Wednesday, March 5, 2008

March 5, 2008

In a late blitzkrieg of information... mainly for the purpose of direction finding.
writing some epic about an eskimo tribe and some guy who must go on a mission to hunt some giant wolves in the northern forrest.. craz mission with two convicts (only volunteers). I just want him to be gnawed at by wolves for justice. A modern sisiphys. Work in the Oswaldo lab is disjointed... i have been taking more advantage of the irreplaceable resources provided me in the facilities of UCLA. I can see that my constant connection with appropriate media in the form of podcasts and ripped audiobooks has provided me with a ready quick access fund of vocabulary. I find that my writing and oftentimes formal speech has become more fluent. My lab-mate Yeesul was acting silly today. We played cards with her deck of Western blot transfer paper strip-deck. Oh a funny accident. today we were measuring distance in a given time for Omid's 7th grade project. We went back and forth in the street in front of his house. we were on the sixth lap in our 3 minute course, when an exasperated mother in a SUV pulled up and started asking for directions, we slowed down to respond but couldn't fully, first I went and said a few words and pointed my hand, and then omid was shufflying behind me and had his chance but eventually both of us deserted the poor women who stood there baffled and bewildered. not to mentioned already lost.

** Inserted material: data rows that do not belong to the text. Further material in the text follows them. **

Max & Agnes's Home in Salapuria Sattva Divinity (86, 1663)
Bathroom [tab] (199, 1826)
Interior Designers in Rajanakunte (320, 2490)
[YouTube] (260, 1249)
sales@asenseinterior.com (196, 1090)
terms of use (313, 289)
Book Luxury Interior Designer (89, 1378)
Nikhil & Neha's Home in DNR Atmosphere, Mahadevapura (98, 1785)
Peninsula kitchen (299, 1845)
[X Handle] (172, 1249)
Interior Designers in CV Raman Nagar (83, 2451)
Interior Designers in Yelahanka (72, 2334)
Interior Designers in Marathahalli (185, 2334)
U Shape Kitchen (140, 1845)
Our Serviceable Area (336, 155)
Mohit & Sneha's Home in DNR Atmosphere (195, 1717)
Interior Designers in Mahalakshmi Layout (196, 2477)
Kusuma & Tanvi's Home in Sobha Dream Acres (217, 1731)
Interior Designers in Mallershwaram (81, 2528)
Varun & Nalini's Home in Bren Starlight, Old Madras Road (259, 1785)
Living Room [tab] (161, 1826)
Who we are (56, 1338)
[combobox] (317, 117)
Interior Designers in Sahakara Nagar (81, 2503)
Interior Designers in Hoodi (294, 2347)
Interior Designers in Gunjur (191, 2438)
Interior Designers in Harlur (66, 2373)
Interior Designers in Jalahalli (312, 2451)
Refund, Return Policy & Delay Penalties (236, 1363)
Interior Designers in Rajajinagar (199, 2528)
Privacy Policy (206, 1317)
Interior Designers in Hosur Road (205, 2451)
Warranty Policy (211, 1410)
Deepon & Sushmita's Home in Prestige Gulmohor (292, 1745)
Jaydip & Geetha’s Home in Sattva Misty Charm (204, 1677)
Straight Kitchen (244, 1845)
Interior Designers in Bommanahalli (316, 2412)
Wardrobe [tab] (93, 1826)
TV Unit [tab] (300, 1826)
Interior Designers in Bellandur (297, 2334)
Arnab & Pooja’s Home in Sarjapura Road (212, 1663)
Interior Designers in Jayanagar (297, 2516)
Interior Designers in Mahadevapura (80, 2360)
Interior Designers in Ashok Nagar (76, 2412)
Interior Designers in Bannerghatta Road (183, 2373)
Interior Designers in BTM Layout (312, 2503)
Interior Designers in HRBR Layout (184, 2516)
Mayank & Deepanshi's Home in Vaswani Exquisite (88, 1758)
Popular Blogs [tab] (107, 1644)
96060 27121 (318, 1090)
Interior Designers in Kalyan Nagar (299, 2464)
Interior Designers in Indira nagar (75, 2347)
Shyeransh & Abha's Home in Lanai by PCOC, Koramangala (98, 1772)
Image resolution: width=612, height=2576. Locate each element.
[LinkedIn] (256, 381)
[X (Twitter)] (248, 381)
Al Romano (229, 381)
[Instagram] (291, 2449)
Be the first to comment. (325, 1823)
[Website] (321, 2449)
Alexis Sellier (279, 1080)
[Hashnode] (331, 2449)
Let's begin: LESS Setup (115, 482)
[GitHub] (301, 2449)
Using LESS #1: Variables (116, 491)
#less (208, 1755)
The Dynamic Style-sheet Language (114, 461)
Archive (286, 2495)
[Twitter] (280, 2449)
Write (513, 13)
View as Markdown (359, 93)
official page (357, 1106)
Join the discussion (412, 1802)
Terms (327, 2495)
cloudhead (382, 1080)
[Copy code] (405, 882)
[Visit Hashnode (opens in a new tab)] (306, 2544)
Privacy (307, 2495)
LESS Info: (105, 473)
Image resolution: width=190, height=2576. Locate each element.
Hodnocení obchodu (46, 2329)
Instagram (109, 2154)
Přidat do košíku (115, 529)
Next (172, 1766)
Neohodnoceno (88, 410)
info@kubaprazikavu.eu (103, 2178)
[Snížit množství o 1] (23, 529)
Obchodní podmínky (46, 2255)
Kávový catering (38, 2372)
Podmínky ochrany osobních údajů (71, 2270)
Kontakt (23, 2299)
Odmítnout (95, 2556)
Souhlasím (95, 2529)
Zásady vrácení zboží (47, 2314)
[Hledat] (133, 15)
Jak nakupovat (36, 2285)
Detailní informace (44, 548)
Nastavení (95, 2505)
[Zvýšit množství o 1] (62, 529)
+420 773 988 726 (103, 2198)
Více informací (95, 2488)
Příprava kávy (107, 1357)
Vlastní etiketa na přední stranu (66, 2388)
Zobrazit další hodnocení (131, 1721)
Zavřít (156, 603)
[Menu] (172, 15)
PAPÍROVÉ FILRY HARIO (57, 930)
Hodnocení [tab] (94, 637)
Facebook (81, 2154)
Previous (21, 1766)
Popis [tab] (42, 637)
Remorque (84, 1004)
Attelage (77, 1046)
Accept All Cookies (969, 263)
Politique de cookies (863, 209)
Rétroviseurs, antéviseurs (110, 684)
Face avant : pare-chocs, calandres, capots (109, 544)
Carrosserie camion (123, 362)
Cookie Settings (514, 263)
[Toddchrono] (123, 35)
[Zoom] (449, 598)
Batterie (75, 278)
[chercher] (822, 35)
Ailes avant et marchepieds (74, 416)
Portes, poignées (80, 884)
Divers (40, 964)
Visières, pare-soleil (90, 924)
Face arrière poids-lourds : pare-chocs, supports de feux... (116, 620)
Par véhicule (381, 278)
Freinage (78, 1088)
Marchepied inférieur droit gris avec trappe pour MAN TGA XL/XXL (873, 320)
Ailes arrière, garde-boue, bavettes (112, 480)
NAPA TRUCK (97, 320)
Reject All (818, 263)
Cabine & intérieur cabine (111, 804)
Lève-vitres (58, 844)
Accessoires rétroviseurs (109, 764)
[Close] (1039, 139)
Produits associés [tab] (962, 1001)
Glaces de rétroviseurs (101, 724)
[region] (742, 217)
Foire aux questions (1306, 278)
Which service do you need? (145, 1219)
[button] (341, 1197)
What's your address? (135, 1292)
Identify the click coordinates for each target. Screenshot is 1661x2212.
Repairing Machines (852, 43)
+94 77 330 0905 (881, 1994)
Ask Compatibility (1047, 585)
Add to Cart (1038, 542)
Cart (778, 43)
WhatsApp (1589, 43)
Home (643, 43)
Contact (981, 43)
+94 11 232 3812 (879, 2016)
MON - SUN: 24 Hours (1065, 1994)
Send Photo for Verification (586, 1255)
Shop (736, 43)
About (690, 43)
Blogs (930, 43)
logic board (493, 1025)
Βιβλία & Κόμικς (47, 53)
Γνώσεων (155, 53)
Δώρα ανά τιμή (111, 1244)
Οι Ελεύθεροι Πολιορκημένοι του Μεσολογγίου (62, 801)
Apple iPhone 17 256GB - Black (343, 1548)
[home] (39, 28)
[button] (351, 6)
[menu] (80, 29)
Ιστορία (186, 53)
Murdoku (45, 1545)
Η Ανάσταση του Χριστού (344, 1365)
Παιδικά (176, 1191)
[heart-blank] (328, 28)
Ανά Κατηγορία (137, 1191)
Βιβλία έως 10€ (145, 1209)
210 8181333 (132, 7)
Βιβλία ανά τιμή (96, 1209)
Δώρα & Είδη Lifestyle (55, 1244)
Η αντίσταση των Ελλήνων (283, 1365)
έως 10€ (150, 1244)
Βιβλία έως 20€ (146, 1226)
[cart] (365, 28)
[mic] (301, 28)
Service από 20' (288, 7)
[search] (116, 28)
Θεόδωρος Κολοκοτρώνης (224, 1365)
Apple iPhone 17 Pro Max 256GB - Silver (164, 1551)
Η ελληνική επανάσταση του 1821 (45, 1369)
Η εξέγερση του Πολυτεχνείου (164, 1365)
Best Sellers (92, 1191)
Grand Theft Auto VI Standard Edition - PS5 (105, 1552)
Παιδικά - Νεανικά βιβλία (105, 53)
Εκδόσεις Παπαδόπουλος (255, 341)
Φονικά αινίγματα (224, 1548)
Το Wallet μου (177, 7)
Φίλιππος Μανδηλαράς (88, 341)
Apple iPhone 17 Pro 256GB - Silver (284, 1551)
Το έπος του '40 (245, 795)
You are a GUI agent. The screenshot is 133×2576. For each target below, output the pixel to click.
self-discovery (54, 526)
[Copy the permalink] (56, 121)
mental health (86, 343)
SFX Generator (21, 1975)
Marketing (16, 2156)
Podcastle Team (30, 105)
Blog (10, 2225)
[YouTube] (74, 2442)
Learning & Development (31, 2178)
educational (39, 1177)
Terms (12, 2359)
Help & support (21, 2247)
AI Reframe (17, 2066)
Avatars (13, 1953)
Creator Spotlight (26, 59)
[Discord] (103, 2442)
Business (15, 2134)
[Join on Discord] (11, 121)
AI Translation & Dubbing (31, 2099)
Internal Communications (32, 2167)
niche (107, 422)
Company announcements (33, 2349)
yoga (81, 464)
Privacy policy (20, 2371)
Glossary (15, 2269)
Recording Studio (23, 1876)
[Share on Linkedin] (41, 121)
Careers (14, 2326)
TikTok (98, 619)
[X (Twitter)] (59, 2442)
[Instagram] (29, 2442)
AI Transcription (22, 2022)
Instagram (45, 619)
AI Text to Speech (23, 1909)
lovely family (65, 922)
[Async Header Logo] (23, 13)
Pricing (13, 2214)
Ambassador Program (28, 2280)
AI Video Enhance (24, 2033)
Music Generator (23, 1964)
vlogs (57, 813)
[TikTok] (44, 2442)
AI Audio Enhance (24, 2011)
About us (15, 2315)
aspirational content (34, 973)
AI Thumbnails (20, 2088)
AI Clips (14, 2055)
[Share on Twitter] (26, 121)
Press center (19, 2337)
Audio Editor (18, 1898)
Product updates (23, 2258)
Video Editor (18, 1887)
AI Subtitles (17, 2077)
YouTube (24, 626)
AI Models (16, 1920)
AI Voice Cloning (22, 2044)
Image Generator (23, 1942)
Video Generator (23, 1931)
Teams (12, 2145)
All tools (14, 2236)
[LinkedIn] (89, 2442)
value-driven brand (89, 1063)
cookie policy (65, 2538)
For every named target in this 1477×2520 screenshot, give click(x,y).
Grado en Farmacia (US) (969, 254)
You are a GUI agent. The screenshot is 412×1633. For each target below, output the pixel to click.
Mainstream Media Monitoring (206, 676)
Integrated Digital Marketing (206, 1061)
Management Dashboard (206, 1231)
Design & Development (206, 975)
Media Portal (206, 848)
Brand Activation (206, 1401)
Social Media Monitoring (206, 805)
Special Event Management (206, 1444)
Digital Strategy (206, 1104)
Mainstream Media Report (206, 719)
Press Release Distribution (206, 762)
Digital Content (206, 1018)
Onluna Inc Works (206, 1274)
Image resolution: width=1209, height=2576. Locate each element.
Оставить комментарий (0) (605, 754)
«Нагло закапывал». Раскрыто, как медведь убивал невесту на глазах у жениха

I met Tamara at some Neurosci lecture, she was there to fullfill some requirement. I will see her tommorow also. She has a piercing face, and playful heart. I think she's jewish, she has a jewish nose, i suppose. I don't know.
Odd thing but I think ever since my december trip up north the arsenic took a nasty turn.
In the journal club I have sent emails but no one has responded. In my survey of potential careers, i have lighted upon for biology for its ready factual database of interesting knowledge., ready for manipulation and probing... As well asmedicine for the duty side, the compassionate side of me that feels bad that those around me must suffer so much more terrible slings than I.